_YOUR GOAL_
Without the pictures, write the listing below out again, line for line.

####

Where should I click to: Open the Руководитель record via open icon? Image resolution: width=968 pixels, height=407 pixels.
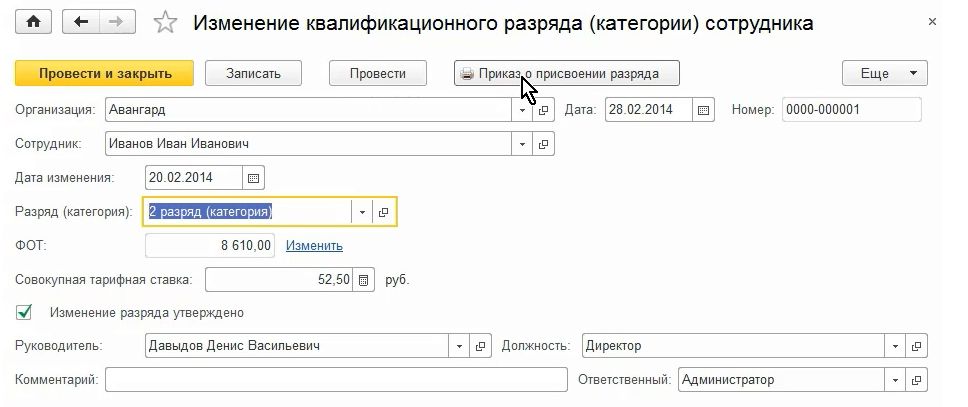(x=481, y=346)
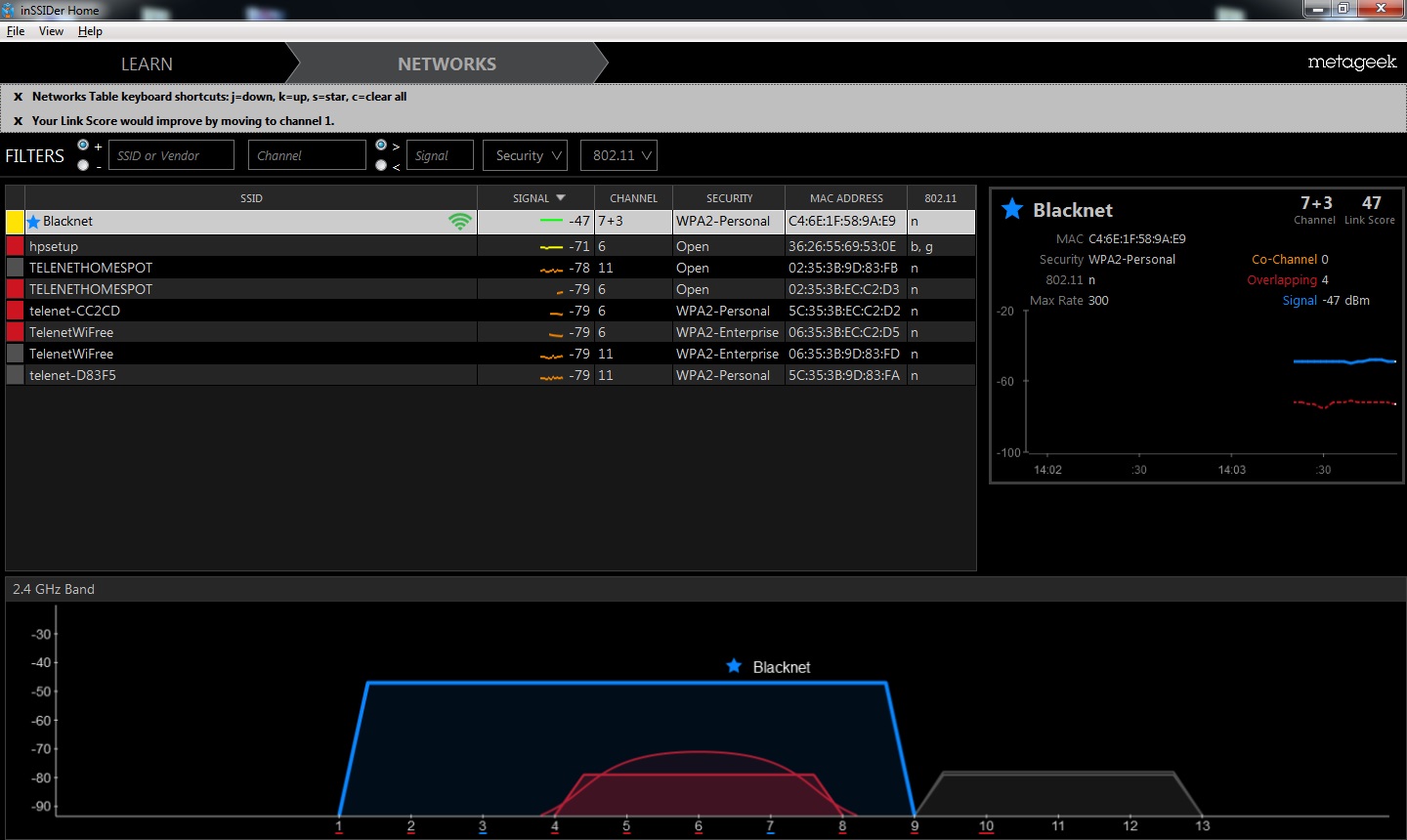This screenshot has width=1407, height=840.
Task: Click the star icon beside Blacknet row
Action: (x=33, y=222)
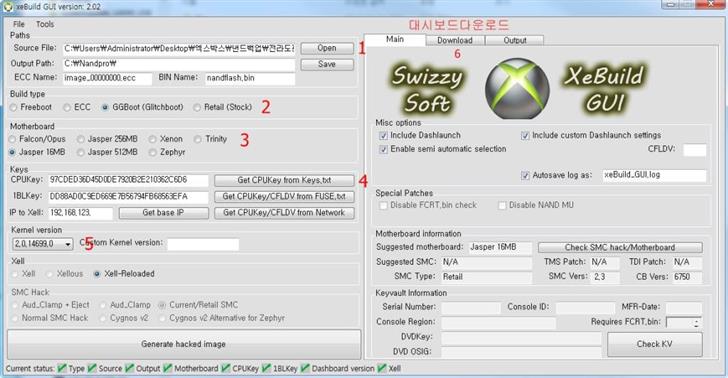
Task: Click the Requires FCRT.bin stepper arrows
Action: coord(696,323)
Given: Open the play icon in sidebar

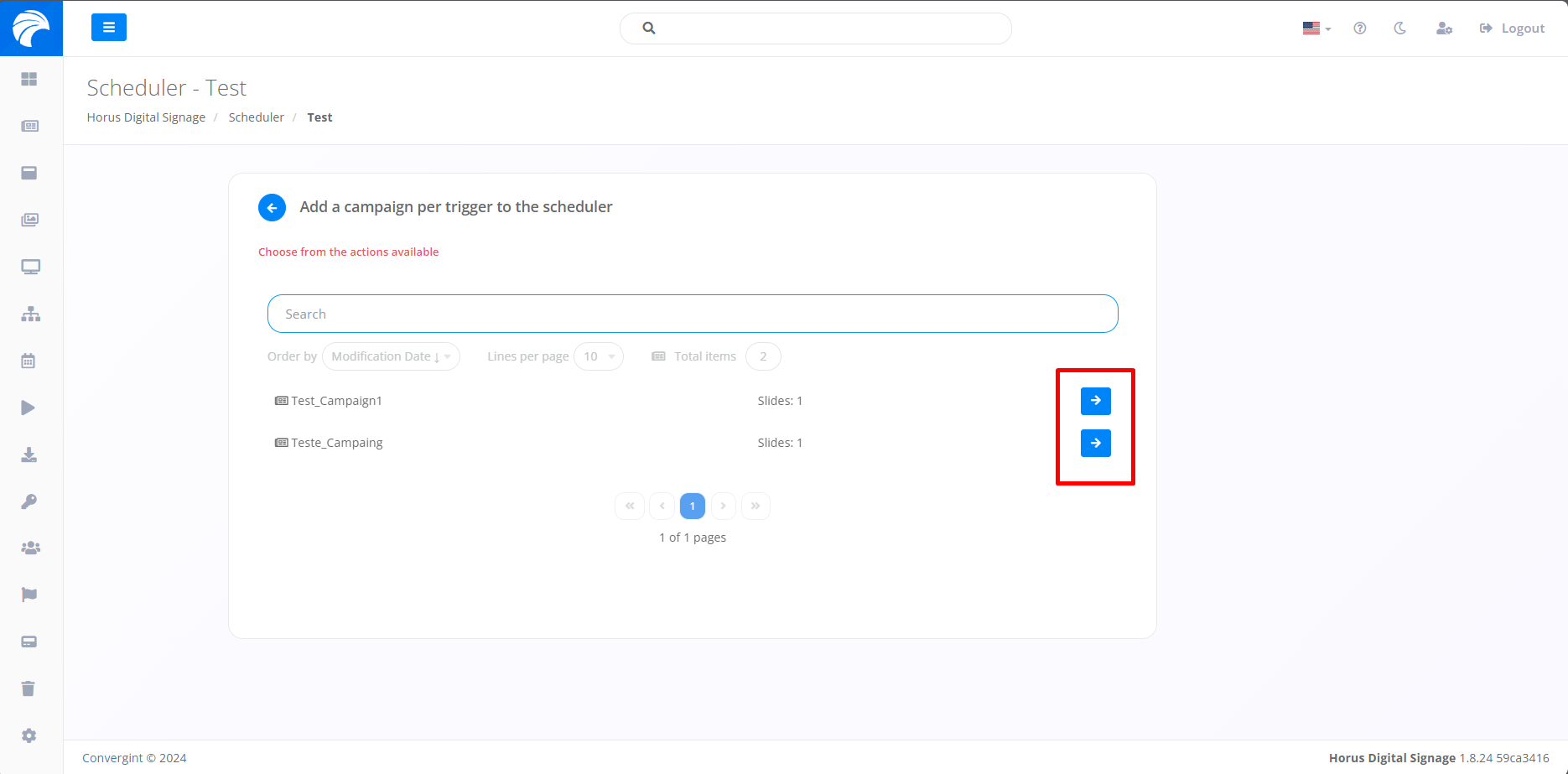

####

_TASK SOLUTION_
Where should I click to: Open the Руководитель record via open icon? Image resolution: width=968 pixels, height=407 pixels.
(x=481, y=346)
This screenshot has width=1407, height=840.
Task: Click the star icon beside Blacknet row
Action: (x=33, y=222)
Task: Click the Requires FCRT.bin stepper arrows
Action: coord(696,323)
Given: Open the play icon in sidebar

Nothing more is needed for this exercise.